There is strong management participation in competency development programs. For example, they have a program named the Maker where they commit to lunch for one week where senior management will learn about emerging technology through hands-on practice. One of the examples of an innovation program saw C-suite leaders from the bank being mentored by young talents from the bank’s management associate program on social media and the channel’s business potential.

As the saying goes, if you want a thing done well, you have to do it yourself, and that is precisely what DBS is doing. DBS had strategically shifted a huge percentage - 85 per cent - of its tech infrastructure team from previously outsourcing to insourcing. It went on to be 85 per cent outsourced in 2014 to 90 per cent insourced in 2019, with an increase of 24 per cent or close to 6,000 technology professionals in 2019.

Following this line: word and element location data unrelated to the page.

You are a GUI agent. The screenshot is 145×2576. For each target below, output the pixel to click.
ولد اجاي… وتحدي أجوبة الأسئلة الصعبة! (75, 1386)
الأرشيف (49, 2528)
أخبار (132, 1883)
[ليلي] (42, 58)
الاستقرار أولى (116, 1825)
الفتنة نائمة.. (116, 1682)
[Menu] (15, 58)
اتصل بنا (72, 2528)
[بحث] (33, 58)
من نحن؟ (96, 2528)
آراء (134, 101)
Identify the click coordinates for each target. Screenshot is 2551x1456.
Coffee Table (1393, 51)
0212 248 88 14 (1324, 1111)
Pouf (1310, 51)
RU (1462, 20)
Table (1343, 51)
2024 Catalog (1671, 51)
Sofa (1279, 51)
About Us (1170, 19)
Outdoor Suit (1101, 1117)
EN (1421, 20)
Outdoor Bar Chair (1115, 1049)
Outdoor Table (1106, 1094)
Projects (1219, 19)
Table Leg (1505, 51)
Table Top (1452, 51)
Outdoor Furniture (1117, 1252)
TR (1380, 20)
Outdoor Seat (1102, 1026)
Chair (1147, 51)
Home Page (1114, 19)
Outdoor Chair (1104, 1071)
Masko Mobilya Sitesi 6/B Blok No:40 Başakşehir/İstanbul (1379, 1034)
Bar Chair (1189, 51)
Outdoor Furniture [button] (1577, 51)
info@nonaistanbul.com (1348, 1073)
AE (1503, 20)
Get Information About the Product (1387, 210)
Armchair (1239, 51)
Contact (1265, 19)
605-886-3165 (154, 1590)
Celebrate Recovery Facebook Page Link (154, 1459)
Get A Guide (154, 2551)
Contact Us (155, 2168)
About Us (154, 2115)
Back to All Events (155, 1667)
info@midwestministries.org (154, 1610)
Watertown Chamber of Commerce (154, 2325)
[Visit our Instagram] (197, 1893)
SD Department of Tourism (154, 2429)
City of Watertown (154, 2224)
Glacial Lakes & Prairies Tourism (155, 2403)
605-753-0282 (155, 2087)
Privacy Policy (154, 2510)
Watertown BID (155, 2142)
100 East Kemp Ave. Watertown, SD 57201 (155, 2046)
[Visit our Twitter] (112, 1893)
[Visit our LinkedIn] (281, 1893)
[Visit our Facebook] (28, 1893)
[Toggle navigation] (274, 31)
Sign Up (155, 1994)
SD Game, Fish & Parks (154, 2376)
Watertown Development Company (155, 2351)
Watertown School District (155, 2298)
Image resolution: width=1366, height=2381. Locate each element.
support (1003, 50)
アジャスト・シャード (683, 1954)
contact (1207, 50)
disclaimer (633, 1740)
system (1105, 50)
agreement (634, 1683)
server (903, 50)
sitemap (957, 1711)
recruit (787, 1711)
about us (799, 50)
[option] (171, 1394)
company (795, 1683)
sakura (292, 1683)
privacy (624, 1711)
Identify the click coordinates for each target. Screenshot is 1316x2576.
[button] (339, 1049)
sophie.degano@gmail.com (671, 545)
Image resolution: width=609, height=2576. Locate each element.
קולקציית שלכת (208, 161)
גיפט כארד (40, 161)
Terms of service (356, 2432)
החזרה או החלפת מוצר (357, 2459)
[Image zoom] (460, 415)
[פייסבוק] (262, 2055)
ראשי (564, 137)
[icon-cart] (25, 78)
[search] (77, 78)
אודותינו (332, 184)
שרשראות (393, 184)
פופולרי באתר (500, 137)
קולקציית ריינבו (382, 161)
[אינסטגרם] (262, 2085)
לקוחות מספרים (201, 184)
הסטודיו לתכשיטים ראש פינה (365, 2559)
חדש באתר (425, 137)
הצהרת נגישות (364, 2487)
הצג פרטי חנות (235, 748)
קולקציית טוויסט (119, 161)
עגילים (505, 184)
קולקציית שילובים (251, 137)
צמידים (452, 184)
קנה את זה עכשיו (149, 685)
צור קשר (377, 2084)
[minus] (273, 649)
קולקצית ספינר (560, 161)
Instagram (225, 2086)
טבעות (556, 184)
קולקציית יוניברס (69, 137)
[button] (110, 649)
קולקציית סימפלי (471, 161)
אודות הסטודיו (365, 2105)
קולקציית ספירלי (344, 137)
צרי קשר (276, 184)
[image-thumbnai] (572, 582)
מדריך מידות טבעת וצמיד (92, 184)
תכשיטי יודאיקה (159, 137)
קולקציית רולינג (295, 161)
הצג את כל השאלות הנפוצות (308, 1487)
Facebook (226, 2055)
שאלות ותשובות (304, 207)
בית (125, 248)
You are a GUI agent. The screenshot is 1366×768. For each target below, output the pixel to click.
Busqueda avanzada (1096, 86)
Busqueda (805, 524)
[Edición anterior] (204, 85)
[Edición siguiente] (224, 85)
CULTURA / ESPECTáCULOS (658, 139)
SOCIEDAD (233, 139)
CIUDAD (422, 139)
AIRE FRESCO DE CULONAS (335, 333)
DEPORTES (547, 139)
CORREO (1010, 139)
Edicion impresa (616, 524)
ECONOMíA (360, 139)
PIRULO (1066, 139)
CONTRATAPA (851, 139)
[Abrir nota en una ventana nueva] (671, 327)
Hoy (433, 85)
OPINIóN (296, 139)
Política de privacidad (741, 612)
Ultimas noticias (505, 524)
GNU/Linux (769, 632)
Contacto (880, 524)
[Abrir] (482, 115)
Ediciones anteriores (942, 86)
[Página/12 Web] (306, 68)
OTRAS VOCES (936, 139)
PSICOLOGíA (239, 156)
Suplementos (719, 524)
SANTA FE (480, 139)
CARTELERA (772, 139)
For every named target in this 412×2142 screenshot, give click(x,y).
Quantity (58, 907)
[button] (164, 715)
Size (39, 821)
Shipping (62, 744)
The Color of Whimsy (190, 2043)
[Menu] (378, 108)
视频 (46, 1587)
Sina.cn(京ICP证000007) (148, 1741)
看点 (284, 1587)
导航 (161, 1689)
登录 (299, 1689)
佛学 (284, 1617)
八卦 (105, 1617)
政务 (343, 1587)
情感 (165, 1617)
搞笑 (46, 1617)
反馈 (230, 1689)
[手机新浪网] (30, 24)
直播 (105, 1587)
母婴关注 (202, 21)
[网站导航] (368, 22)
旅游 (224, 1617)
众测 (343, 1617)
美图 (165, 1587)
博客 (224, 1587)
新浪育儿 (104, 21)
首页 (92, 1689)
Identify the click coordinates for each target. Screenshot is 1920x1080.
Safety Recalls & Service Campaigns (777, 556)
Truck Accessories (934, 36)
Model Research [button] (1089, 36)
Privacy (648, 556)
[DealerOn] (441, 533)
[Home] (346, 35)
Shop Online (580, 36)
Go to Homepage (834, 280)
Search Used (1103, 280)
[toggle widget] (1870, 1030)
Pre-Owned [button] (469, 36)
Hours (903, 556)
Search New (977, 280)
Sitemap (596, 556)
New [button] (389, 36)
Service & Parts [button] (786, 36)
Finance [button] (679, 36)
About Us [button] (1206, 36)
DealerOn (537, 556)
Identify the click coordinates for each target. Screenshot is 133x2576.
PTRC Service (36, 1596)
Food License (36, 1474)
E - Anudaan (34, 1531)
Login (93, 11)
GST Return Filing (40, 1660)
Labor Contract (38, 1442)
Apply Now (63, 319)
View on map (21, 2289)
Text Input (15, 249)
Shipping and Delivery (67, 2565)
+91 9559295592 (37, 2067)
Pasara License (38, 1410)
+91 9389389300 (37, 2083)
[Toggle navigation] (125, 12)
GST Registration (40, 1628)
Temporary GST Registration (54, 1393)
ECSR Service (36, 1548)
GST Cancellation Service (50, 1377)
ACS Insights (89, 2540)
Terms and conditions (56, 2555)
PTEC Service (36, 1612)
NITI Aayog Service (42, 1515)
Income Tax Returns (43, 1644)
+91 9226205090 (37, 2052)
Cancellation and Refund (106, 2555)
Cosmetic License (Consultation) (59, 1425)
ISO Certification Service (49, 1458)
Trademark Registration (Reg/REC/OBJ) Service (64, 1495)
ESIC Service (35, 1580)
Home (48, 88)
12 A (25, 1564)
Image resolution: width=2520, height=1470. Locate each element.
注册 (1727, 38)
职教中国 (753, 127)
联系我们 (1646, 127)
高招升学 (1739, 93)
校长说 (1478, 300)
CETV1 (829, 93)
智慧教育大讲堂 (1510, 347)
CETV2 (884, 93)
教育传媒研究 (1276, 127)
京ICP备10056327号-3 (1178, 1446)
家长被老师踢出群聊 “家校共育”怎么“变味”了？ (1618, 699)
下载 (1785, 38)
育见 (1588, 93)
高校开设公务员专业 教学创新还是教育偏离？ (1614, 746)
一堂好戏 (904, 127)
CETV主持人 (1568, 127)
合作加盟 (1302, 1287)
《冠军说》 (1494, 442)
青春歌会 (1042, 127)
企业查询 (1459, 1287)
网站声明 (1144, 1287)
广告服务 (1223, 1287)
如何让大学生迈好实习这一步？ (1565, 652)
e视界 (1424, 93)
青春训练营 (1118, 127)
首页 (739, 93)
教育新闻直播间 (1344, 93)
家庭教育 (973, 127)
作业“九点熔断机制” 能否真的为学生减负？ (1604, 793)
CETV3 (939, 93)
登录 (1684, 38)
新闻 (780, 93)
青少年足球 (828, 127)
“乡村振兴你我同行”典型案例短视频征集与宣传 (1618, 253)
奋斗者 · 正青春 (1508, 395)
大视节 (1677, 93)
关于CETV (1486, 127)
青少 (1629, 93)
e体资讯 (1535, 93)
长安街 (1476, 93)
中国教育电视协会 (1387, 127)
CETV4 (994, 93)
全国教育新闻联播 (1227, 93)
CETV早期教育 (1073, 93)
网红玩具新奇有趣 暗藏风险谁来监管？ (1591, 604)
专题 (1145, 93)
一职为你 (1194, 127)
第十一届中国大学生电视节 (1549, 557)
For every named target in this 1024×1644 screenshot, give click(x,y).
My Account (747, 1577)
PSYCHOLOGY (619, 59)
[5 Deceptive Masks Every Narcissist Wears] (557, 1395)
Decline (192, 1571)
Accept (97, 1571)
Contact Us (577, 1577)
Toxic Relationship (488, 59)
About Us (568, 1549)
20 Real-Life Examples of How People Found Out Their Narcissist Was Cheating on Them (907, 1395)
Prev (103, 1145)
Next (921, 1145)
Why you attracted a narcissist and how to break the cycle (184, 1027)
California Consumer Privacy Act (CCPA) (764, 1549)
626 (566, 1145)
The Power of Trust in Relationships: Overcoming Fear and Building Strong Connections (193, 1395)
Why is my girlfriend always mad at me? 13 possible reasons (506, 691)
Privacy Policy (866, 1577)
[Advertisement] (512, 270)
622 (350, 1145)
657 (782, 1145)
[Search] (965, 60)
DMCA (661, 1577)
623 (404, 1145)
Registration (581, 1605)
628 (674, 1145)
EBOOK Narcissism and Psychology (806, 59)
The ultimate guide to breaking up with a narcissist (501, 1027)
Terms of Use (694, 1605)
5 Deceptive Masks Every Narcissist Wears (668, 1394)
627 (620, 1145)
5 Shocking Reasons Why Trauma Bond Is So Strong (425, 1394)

DBS also demonstrates diversity, which it believes is a source of strength. DBS is already a leader in gender diversity – about 30 per cent of its senior leadership team comprises women, with their CFO, Head of institutional banking and deputy head of consumer banking/ wealth management being women. They continue to recruit more female talent in technology – an area that is conventionally male-dominated – through targeted hackathons such as ‘Hacker in Her’.

DBS digital transformation is a success story on how any conventional bank can completely transform into a digital organization resolving the convolution of business and technology, driven by a customer-centric and innovation-centric approach to the core. Local banks in Bangladesh can take a huge inspiration and adopt few of its strategy to transform the bank digitally from all aspects. Because for traditional banks it is no more a question of “if”, it is a question of ‘when’ and Banks Need Digital Business Transformation not just to Thrive, but probably to survive.